- Pixel coordinate grounding data

===============

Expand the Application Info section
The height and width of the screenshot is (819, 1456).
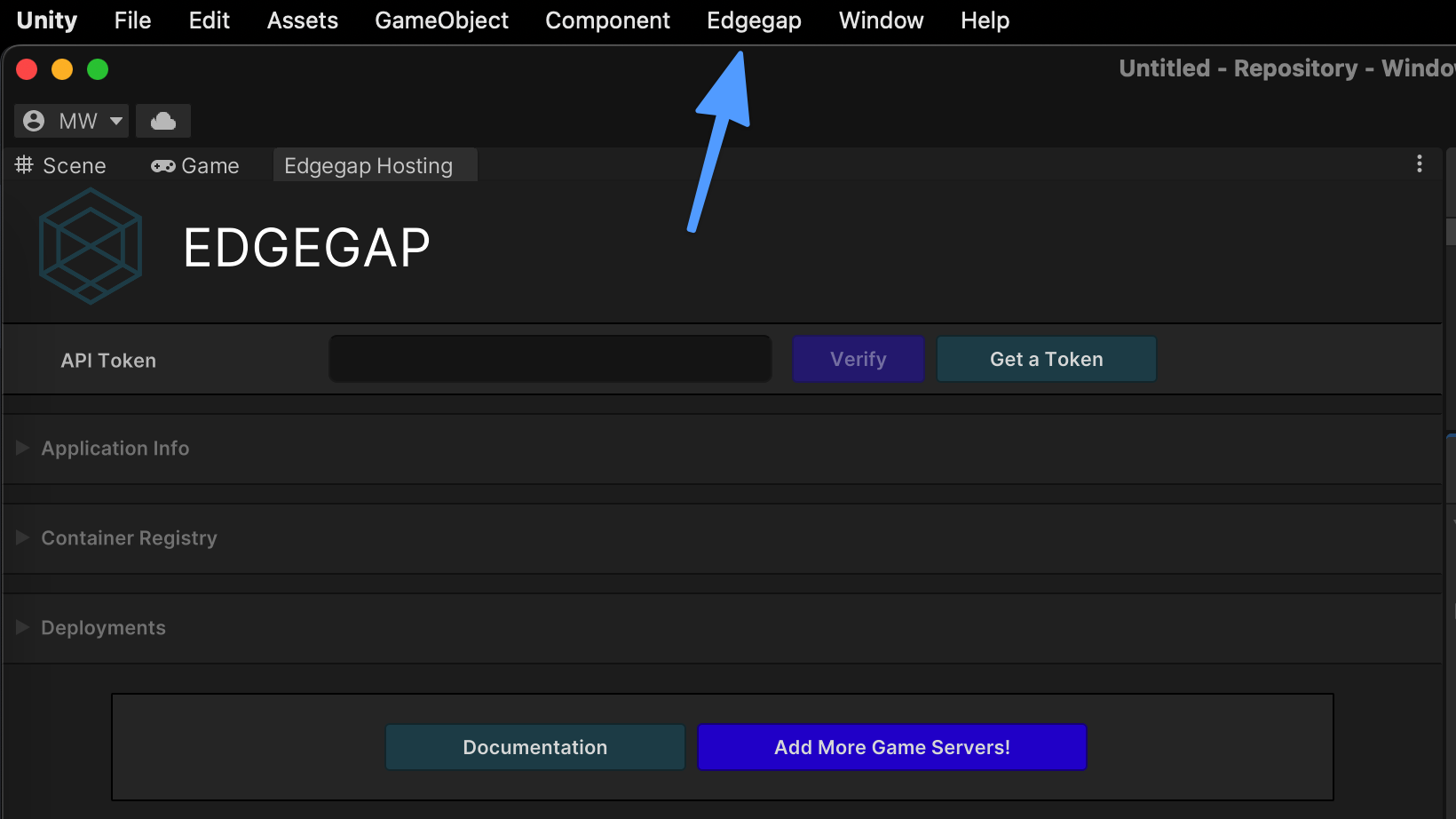point(115,449)
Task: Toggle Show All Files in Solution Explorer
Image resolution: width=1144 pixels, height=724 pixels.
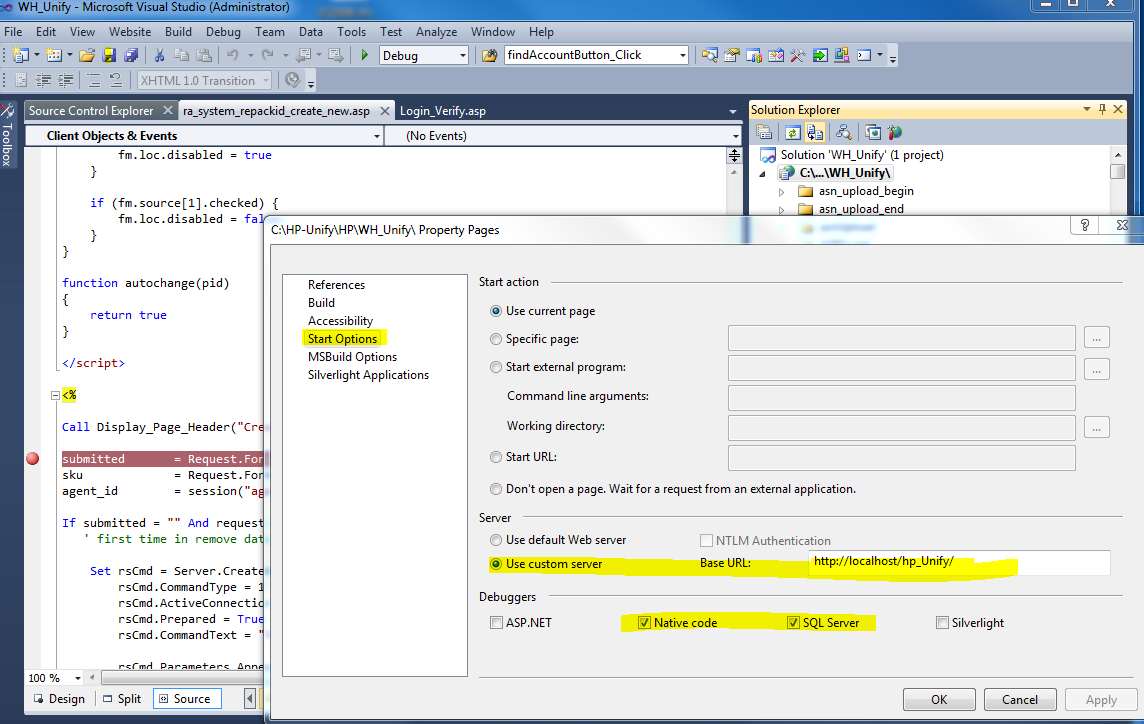Action: coord(815,131)
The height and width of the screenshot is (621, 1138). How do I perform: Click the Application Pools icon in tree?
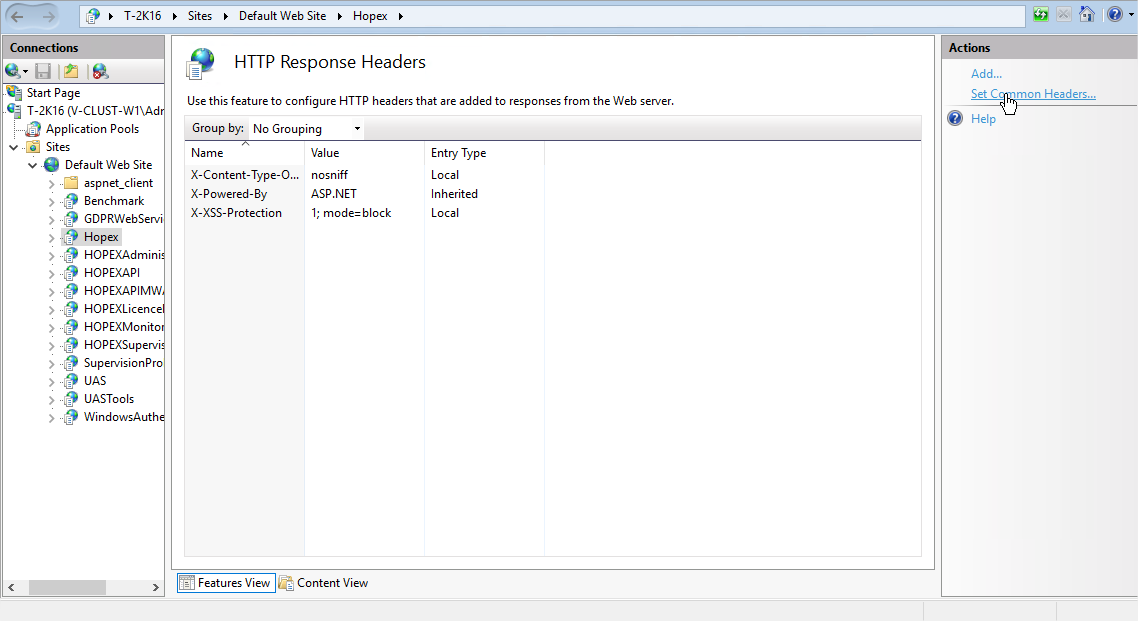[x=34, y=129]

===============

- The task
Write each line exactly as it appears, from the line that holds "The height and width of the screenshot is (819, 1456)." through the closing line of the data above, and leave every picture out.

- Solution
The height and width of the screenshot is (819, 1456).
point(115,449)
Task: Toggle Show All Files in Solution Explorer
Image resolution: width=1144 pixels, height=724 pixels.
Action: coord(815,131)
The height and width of the screenshot is (621, 1138). How do I perform: Click the Application Pools icon in tree?
[x=34, y=129]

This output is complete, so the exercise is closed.